Here we have to be precise, because this article is about persons, and the wording matters. The eternal Son did not become a person at Bethlehem. He eternally is a divine Person. In the incarnation, the Person of the Son took to Himself a true human nature. “And the Word became flesh and dwelt among us” (John 1:14). Without ceasing to be God, He took our humanity and entered our history as “the man Christ Jesus” (1 Timothy 2:5). Truly God and truly man.
And He did not come merely to explain what a person is. He came to save guilty persons.
That word “guilty” is the one we have been circling. Conscience is not a rumor. It is a witness. We have not merely thought about the personal God, we have offended Him. And Christ lived the righteous life we have not lived, bore the judgment our sins deserved at the cross, and rose from the dead, so that everyone who turns from sin and trusts in Him is reconciled to his Creator and counted righteous in Him (2 Corinthians 5:21). God “commands all people everywhere to repent” (Acts 17:30).
That is the gospel. Not a technique for feeling personal about the universe. A crucified and risen Savior who deals with real guilt.
An invitation to follow the evidence
Antony Flew was a prominent twentieth-century atheist philosopher who argued against God’s existence for decades. Late in life, he abandoned atheism. He pointed to the laws of nature, the origin and organization of life, and the existence of the universe itself. He wrote, “I now believe that the universe was brought into existence by an infinite Intelligence.” [8]
Flew did not profess Christian faith. But his change of mind shows that a lifelong atheist could conclude that mind, rationality, and life require more than an impersonal universe can supply. The question is whether the evidence will carry you further than it carried him, all the way to Christ.
If you are wrestling with these questions, start here: read the Gospel of John slowly and honestly, with an open Bible and an open mind. Ask God to show you the truth. Since God is personal, your personhood is not an accident, and your conscience is not an illusion. It is a signpost.

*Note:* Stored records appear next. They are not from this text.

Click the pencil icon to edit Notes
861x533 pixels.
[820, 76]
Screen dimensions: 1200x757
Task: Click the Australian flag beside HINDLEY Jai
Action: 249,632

Christianity is not offering God as one option among many. It is announcing that God has made Himself known in the Person of Jesus Christ, and that He now calls you to repent and believe. And if you would like to talk it through, come and speak with us.
Footnotes
[1] Clyde A. Hutchison III et al., “Design and Synthesis of a Minimal Bacterial Genome,” Science 351, no. 6280 (March 25, 2016), doi:10.1126/science.aad6253. JCVI-syn3.0 was reported with 531 kilobase pairs and 473 genes, including 149 genes of unknown biological function.
[2] Magdalena Antczak, Martin Michaelis, and Mark N. Wass, “Environmental Conditions Shape the Nature of a Minimal Bacterial Genome,” Nature Communications 10 (2019): 3100, doi:10.1038/s41467-019-10837-2. Combining computational methods, the study assigned functions to 66 of the 149 proteins with confidence and some level of annotation to 133, leaving 16 entirely unannotated. The same paper notes that an earlier engineering-based approach by Danchin and Fang provided annotations for 71 of the 149. These are in silico predictions rather than experimentally confirmed functions.
[3] Felix Müller, Luis Escobar, Felix Xu, Ewa Węgrzyn, Milda Nainytė, Tynchtyk Amatov, Chun-Yin Chan, Alexander Pichler, and Thomas Carell, “A Prebiotically Plausible Scenario of an RNA–Peptide World,” Nature 605, no. 7909 (May 12, 2022): 279 to 284, doi:10.1038/s41586-022-04676-3. The quoted phrase is the authors’ own description of the problem.
[4] David Chalmers, “Facing Up to the Problem of Consciousness,” Journal of Consciousness Studies 2, no. 3 (1995): 200 to 219.
[5] C. S. Lewis, Miracles (1947; revised 1960), chapter 3, “The Cardinal Difficulty of Naturalism.”
[6] Alvin Plantinga, Where the Conflict Really Lies: Science, Religion, and Naturalism (Oxford University Press, 2011), chapter 10, “The Evolutionary Argument Against Naturalism.” Plantinga first published the argument as “An Evolutionary Argument against Naturalism,” Logos 12 (1991): 27 to 49.
[7] R. C. Sproul, Not a Chance: The Myth of Chance in Modern Science and Cosmology (Baker Books, 1994).
[8] Antony Flew with Roy Abraham Varghese, There Is a God: How the World’s Most Notorious Atheist Changed His Mind (HarperOne, 2007), 88.